While in “Visual Pleasures,” Mulvey states that her theory is only relevant to film because of the cinematic apparatus, in “Afterthoughts,” she expands her argument to include “popular narratives, whether film, folk-tale or myth.” Mulvey first saw her theory as applying only to the cinematic apparatus because of the spatial arrangement of the theater. The viewer sits in the dark which often fosters a sense of solitude and gazes at a screen. Since the projector is so far behind the seated viewers, the unfolding of the narrative is significant. Not only does the screen seem to display unknowing “people” while the spectator voyeuristically watches, but the physical projection of the image mirrors the psychological process of projecting repressed desires onto the actors within the diegesis. In “Afterthoughts” though, the diegesis becomes less important as Mulvey expands her argument to interrogate the structure of narrative itself. Based on a more detailed reading of Freud’s theory of femininity and an understanding of V. Propp’s Morphhology of the Folktale, Mulvey refocuses her argument more around Freud’s metaphoric opposition of active/passive. A woman then, need not always be subjugated at the cinema, for now it is possible for her to relate to male protagonists and resist the usually fetishized image of the female.

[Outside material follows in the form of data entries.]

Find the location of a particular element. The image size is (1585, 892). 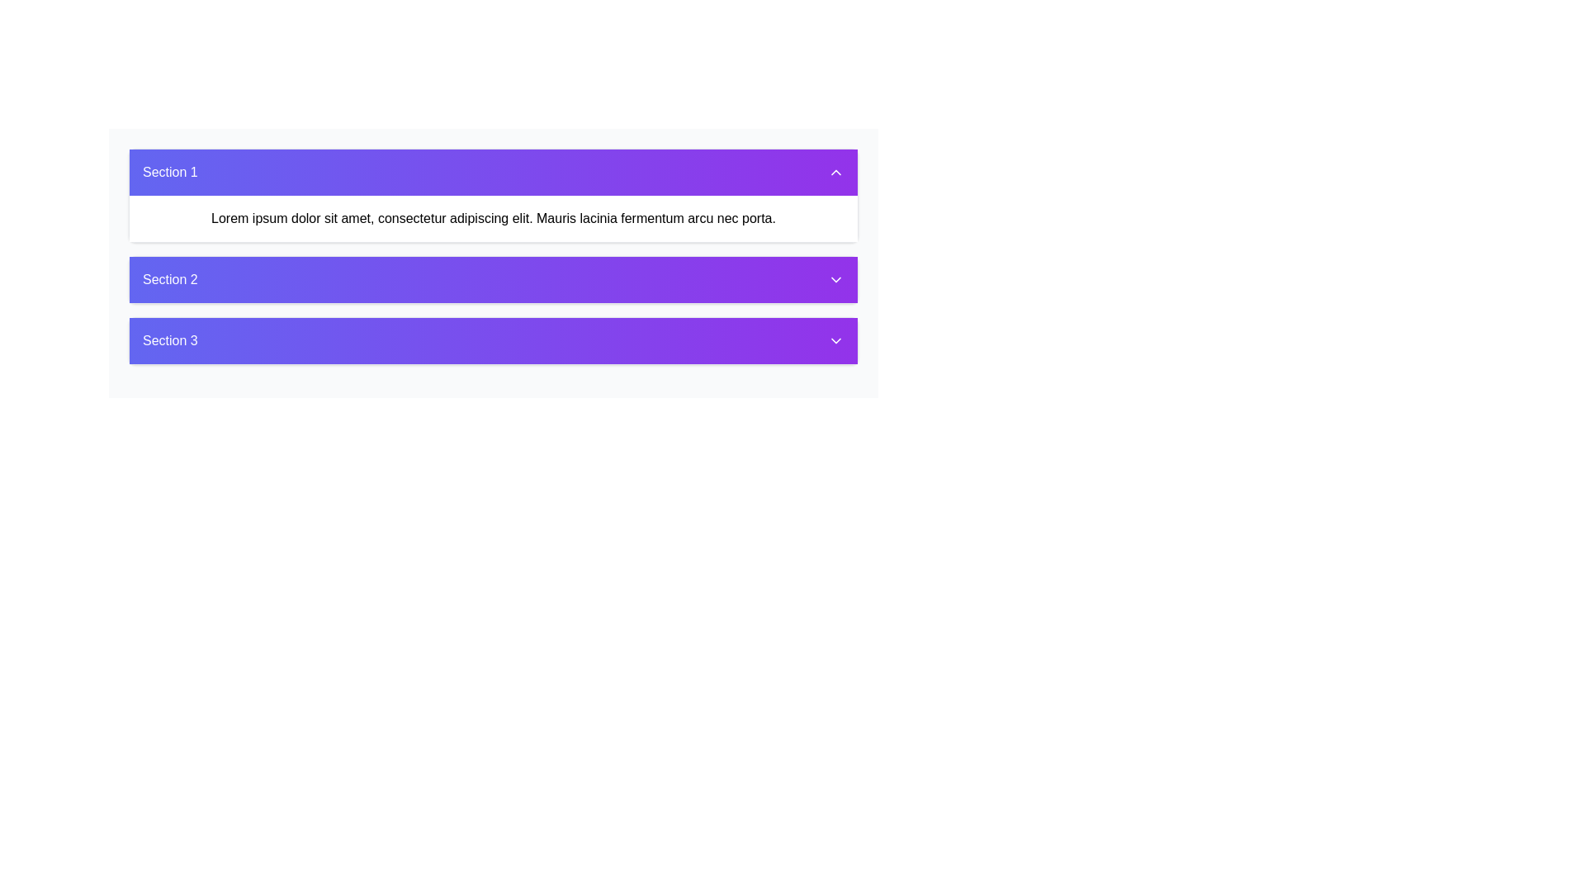

the text block containing the phrase 'Lorem ipsum dolor sit amet, consectetur adipiscing elit. Mauris lacinia fermentum arcu nec porta.' which is located below the header 'Section 1' is located at coordinates (493, 218).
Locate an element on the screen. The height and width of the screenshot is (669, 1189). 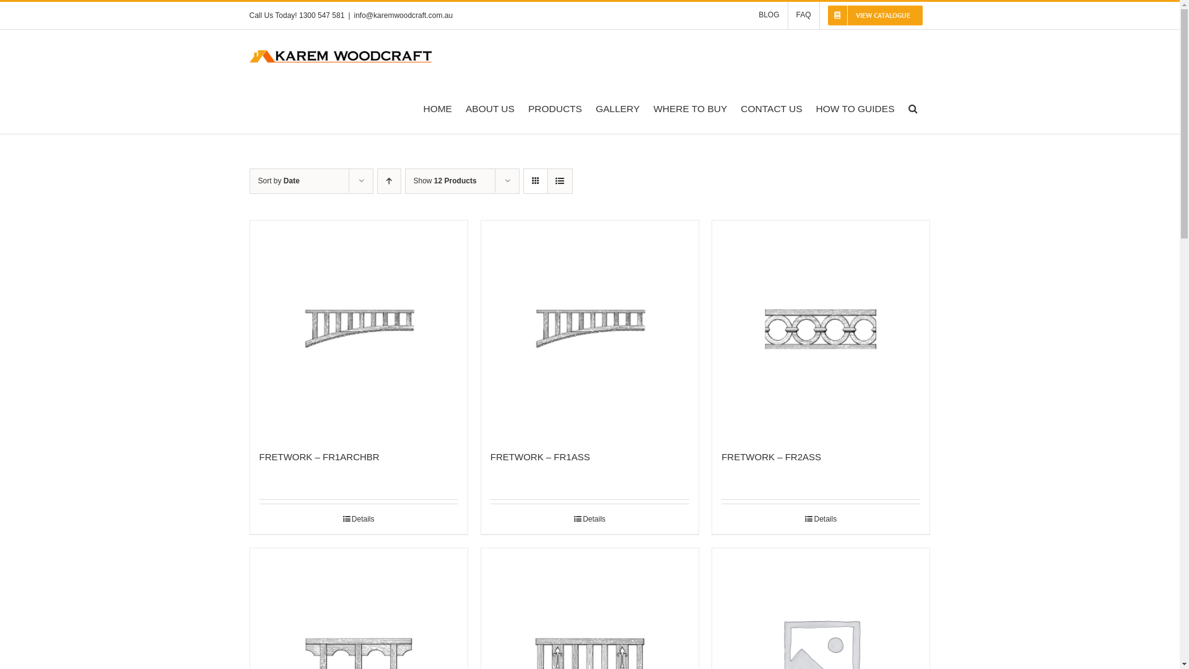
'Details' is located at coordinates (820, 518).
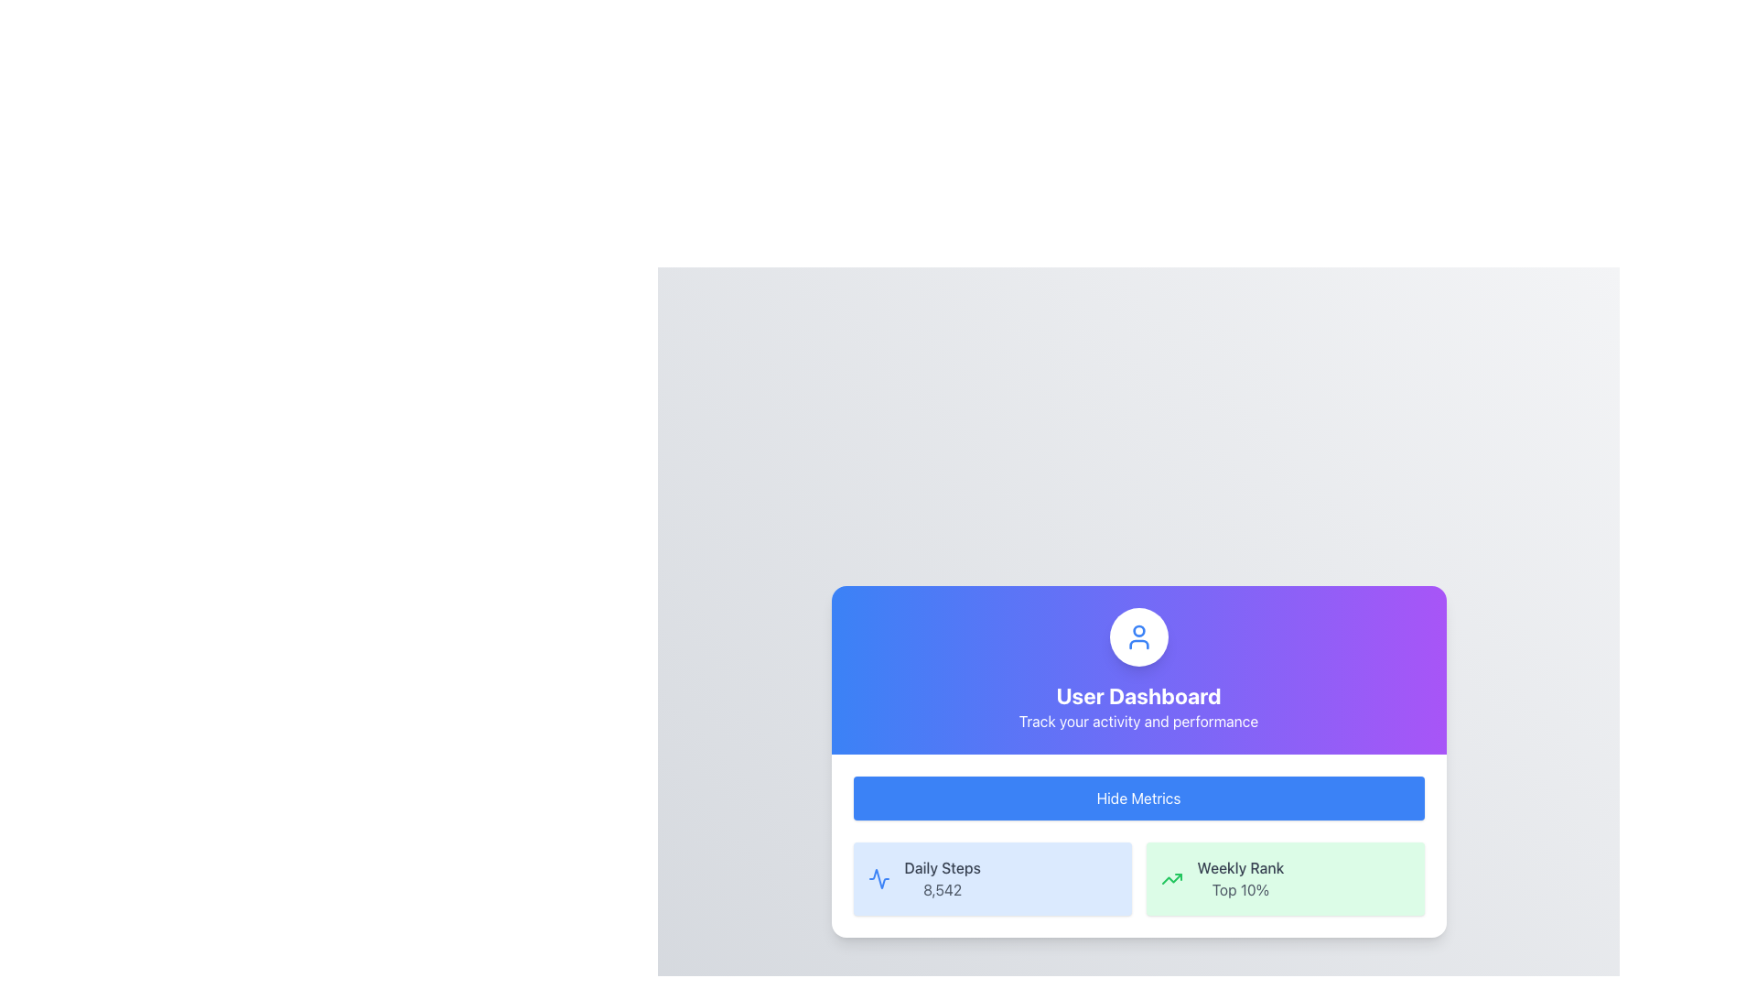 The image size is (1757, 989). I want to click on the decorative icon in the 'User Dashboard' section, located at the top-center area above the 'User Dashboard' text, so click(1138, 635).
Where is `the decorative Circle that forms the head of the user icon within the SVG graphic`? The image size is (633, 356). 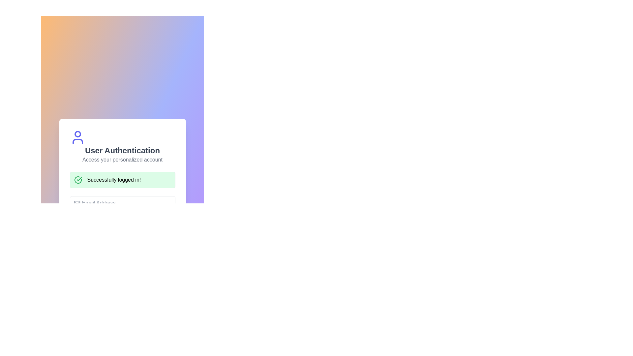 the decorative Circle that forms the head of the user icon within the SVG graphic is located at coordinates (78, 134).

Mulvey’s revision then, opens up the possibility for psychoanalytic film theory to be practiced in places other than cinema. What differentiates this type of theory from basic Freudian and Lacanian psychoanalysis is Mulvey’s attendance to issues of visual media and the processes of identification and fetishization. The comic book, then, becomes a powerful site as it makes use of many similar cinematic conventions. The processes of framing and identification parallel the same film techniques. I attempt then to read Neil Gaiman’s The Sandman with Mulvey in mind, analyzing the ways in which the writers and artists make use of scopophilic narcicissism and framing. The workings of cinematic framing become more difficult to conceptualize when they exist outside the cinema. By studying the workings of framing within the comic book, I hope to come to a deeper understanding of the application of psychoanalysis to visual social texts.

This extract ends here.